Aim of the task: Update the listing below by replacing every "Instruction" with "Goal" and leaving everything else unchanged.

begin Stored data

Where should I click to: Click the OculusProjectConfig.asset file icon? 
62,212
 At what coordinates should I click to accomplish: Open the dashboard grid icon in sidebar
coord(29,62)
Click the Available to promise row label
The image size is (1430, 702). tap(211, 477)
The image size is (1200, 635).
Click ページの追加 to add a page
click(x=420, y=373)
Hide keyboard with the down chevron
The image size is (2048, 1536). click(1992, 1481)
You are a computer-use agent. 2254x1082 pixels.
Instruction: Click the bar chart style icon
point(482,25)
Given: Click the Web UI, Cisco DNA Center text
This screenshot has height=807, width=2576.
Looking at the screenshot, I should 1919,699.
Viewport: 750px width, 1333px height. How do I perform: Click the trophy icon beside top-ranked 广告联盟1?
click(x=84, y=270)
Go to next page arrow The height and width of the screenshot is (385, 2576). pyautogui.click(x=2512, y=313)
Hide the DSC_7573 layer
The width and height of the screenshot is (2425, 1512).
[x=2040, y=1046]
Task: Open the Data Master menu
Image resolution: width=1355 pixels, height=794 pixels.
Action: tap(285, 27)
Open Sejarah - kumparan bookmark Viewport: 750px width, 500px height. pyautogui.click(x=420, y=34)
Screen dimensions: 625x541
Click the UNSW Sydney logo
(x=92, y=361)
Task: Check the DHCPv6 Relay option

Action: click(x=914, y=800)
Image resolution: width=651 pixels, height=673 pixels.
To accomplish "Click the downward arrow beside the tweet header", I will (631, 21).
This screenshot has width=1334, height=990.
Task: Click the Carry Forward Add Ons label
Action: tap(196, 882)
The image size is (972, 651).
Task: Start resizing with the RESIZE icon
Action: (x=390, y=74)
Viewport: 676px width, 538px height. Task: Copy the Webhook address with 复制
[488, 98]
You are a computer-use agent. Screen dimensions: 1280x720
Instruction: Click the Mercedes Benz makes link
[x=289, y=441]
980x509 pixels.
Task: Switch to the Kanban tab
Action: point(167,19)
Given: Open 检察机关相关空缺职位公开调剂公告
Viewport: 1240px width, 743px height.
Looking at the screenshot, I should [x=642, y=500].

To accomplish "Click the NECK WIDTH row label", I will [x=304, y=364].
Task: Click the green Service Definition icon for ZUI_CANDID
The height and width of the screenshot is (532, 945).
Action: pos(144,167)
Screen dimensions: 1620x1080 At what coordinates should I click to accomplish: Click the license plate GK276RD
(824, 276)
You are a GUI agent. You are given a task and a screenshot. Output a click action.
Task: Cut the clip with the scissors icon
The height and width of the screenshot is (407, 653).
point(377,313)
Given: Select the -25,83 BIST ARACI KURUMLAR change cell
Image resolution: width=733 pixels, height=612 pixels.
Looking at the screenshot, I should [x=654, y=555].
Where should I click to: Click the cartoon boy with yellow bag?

end Stored data

Output for this task:
Where should I click to: Click the OculusProjectConfig.asset file icon? 
62,212
 At what coordinates should I click to accomplish: Open the dashboard grid icon in sidebar
coord(29,62)
Click the Available to promise row label
The image size is (1430, 702). tap(211, 477)
The image size is (1200, 635).
Click ページの追加 to add a page
click(x=420, y=373)
Hide keyboard with the down chevron
The image size is (2048, 1536). click(1992, 1481)
You are a computer-use agent. 2254x1082 pixels.
Goal: Click the bar chart style icon
point(482,25)
Given: Click the Web UI, Cisco DNA Center text
This screenshot has height=807, width=2576.
Looking at the screenshot, I should 1919,699.
Viewport: 750px width, 1333px height. How do I perform: Click the trophy icon beside top-ranked 广告联盟1?
click(x=84, y=270)
Go to next page arrow The height and width of the screenshot is (385, 2576). pyautogui.click(x=2512, y=313)
Hide the DSC_7573 layer
The width and height of the screenshot is (2425, 1512).
[x=2040, y=1046]
Task: Open the Data Master menu
Image resolution: width=1355 pixels, height=794 pixels.
Action: tap(285, 27)
Open Sejarah - kumparan bookmark Viewport: 750px width, 500px height. pyautogui.click(x=420, y=34)
Screen dimensions: 625x541
Click the UNSW Sydney logo
(x=92, y=361)
Task: Check the DHCPv6 Relay option

Action: click(x=914, y=800)
Image resolution: width=651 pixels, height=673 pixels.
To accomplish "Click the downward arrow beside the tweet header", I will (631, 21).
This screenshot has width=1334, height=990.
Task: Click the Carry Forward Add Ons label
Action: tap(196, 882)
The image size is (972, 651).
Task: Start resizing with the RESIZE icon
Action: (x=390, y=74)
Viewport: 676px width, 538px height. Task: Copy the Webhook address with 复制
[488, 98]
You are a computer-use agent. Screen dimensions: 1280x720
Goal: Click the Mercedes Benz makes link
[x=289, y=441]
980x509 pixels.
Task: Switch to the Kanban tab
Action: point(167,19)
Given: Open 检察机关相关空缺职位公开调剂公告
Viewport: 1240px width, 743px height.
Looking at the screenshot, I should [x=642, y=500].

To accomplish "Click the NECK WIDTH row label", I will [x=304, y=364].
Task: Click the green Service Definition icon for ZUI_CANDID
The height and width of the screenshot is (532, 945).
Action: pos(144,167)
Screen dimensions: 1620x1080 At what coordinates should I click to accomplish: Click the license plate GK276RD
(824, 276)
You are a GUI agent. You are given a task and a screenshot. Output a click action.
Task: Cut the clip with the scissors icon
The height and width of the screenshot is (407, 653).
point(377,313)
Given: Select the -25,83 BIST ARACI KURUMLAR change cell
Image resolution: width=733 pixels, height=612 pixels.
Looking at the screenshot, I should [x=654, y=555].
Where should I click to: Click the cartoon boy with yellow bag?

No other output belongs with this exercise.